Modifié le 03 novembre 2017

Simonetta Sommaruga: L'inégalité salariale, "maintenant, ça suffit!"

Femmes socialistes centenaires: interview de Simonetta Sommaruga
Femmes socialistes centenaires: interview de Simonetta Sommaruga 19h30 / 3 min. / le 03 novembre 2017
Alors que les femmes socialistes fêtent leur 100e anniversaire vendredi à Berne, la conseillère fédérale Simonetta Sommaruga a salué les luttes accomplies, mais rappelle qu'il reste du travail, notamment en matière d'égalité et de harcèlement.

"Je suis profondément reconnaissante du travail accompli par les femmes socialistes, sans lesquelles il n'y aurait pas de droit de vote pour les femmes", souligne Simonetta Sommaruga dans le 19h30 de la RTS.

La cheffe du Département fédéral de justice et police raconte ce moment comme étant l'un des plus importants de sa vie: "J'avais 11 ans. Je me souviens que jusque-là, ma mère devait attendre devant le bureau de vote que mon père finisse de voter."

Encore du pain sur la planche

Mais il reste du pain sur la planche pour les sections féminines des partis. En témoigne l'inégalité salariale qui perdure, bien que le principe d'égalité soit inscrit dans la Constitution depuis 36 ans. Les hommes gagnent encore aujourd'hui en moyenne 20% de plus que les femmes en Suisse.
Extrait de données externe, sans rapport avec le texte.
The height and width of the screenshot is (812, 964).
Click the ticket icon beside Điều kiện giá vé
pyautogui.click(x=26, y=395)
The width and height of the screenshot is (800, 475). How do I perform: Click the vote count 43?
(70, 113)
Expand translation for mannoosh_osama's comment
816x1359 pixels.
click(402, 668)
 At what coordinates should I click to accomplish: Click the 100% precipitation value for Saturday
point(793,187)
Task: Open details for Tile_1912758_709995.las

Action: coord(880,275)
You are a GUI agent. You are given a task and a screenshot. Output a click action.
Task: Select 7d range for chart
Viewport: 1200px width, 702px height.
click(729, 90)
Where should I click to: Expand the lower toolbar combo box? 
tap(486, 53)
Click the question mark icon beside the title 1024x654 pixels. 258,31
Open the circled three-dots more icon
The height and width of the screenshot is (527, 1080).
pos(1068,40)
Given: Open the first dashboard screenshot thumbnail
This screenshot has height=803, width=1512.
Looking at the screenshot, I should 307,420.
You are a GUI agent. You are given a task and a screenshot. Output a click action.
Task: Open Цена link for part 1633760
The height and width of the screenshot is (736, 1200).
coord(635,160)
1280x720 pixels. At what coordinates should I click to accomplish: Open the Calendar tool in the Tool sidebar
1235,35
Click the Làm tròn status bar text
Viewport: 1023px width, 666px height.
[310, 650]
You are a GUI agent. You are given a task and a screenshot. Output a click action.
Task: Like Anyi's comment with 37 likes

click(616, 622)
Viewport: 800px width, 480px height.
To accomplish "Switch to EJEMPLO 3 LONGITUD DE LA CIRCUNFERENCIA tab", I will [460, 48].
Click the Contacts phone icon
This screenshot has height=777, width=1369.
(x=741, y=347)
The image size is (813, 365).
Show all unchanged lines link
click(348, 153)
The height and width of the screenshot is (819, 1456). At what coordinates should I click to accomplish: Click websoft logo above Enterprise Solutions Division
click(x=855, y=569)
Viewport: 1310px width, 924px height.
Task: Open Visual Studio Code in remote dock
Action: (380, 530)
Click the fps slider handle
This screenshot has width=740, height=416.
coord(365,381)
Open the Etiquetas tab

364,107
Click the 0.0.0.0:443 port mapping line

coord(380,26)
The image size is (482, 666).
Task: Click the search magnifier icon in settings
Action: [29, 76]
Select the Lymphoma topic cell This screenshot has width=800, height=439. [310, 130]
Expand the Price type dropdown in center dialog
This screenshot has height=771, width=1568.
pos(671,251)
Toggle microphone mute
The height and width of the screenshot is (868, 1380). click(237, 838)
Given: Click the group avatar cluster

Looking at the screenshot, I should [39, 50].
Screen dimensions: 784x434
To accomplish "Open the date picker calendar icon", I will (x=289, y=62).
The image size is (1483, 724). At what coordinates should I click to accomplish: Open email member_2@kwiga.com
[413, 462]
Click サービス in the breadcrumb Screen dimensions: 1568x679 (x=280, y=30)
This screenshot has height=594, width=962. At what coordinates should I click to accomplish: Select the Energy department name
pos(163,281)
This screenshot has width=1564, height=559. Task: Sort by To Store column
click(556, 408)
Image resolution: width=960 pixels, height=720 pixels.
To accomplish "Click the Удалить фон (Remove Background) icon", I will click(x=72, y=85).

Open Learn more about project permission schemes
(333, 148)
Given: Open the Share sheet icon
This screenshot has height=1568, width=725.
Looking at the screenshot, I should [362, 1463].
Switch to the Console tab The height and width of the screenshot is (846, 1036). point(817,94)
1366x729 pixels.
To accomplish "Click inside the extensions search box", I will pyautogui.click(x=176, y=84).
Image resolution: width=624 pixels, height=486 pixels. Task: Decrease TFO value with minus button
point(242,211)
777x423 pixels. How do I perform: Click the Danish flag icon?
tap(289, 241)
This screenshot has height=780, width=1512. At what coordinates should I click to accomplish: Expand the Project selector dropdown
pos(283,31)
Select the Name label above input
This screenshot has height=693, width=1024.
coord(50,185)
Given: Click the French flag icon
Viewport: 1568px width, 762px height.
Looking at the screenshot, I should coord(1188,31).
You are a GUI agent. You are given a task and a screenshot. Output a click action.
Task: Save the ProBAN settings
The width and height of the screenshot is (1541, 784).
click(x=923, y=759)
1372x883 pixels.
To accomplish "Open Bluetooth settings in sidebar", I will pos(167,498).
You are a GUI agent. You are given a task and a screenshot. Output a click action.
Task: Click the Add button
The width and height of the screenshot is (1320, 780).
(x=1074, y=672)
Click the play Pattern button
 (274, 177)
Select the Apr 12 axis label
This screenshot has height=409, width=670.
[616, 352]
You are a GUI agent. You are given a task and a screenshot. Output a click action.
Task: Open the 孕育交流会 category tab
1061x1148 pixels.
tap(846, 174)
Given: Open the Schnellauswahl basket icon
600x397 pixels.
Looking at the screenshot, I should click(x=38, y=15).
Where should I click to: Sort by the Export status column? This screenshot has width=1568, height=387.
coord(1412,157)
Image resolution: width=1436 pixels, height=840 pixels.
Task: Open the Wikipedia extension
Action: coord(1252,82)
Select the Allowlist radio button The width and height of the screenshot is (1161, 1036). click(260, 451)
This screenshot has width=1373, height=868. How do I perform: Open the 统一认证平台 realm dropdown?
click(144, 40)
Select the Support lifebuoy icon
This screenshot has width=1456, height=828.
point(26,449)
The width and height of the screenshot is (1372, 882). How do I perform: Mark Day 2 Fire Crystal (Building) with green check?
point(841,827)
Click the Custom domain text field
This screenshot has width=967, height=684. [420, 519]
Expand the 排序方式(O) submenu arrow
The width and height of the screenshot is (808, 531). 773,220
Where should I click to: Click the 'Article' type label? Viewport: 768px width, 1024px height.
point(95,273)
"C'est un scandale. Maintenant, ça suffit!", lance la Bernoise. Selon elle, on a déjà tout essayé par la voie volontaire. Désormais, le Conseil fédéral réclamera plus de transparence.

"Tous les quatre ans, les entreprises devront faire une analyse. Et si on réalise que la discrimination envers les femmes continue, les sociétés devront annoncer des mesures pour changer", détaille-t-elle.

Ce sera désormais au Parlement d'appuyer cette démarche. "Moi, je vais lutter pour cette position auprès du Conseil fédéral. Mais bien sûr, toujours ensemble avec les femmes socialistes."

"La violence envers les femmes commence avec le harcèlement"

L'autre thème féministe du moment est la lutte contre le harcèlement sexuel, dont les scandales inondent les réseaux sociaux.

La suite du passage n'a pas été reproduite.